Exercise prompt — Please filter the entries for the word "Viewport" and copy every line that has it.

Listed entries —
*** Begin section ***

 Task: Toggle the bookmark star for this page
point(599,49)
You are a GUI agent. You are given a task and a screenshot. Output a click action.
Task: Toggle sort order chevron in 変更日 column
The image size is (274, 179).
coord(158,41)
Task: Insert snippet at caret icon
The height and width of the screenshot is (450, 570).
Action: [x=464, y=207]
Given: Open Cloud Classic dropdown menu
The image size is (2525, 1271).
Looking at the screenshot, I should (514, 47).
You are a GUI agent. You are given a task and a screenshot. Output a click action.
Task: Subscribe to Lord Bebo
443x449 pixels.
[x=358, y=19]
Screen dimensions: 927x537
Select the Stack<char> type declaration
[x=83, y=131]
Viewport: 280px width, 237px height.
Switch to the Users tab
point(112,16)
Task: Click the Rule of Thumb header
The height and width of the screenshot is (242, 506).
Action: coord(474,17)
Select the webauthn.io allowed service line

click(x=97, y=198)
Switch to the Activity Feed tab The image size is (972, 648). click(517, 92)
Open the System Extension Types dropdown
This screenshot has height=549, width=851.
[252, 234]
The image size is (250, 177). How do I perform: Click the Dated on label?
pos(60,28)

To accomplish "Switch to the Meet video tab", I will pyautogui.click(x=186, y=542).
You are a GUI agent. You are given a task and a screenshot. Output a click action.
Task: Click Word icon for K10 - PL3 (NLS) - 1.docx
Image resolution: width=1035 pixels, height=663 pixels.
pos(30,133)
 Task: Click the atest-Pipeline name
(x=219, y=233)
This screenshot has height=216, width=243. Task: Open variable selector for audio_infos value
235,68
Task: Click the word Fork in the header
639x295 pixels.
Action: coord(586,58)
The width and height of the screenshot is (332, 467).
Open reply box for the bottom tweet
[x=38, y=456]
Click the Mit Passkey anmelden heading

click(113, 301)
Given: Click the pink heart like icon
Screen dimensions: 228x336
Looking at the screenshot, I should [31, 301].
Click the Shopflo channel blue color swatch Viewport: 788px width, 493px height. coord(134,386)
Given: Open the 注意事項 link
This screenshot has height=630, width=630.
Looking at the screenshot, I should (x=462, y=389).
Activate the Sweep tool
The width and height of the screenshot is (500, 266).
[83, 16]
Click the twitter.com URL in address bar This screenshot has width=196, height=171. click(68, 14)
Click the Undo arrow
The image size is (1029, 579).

*** End section ***

The completed task —
Viewport: 280px width, 237px height.
Click the Shopflo channel blue color swatch Viewport: 788px width, 493px height. coord(134,386)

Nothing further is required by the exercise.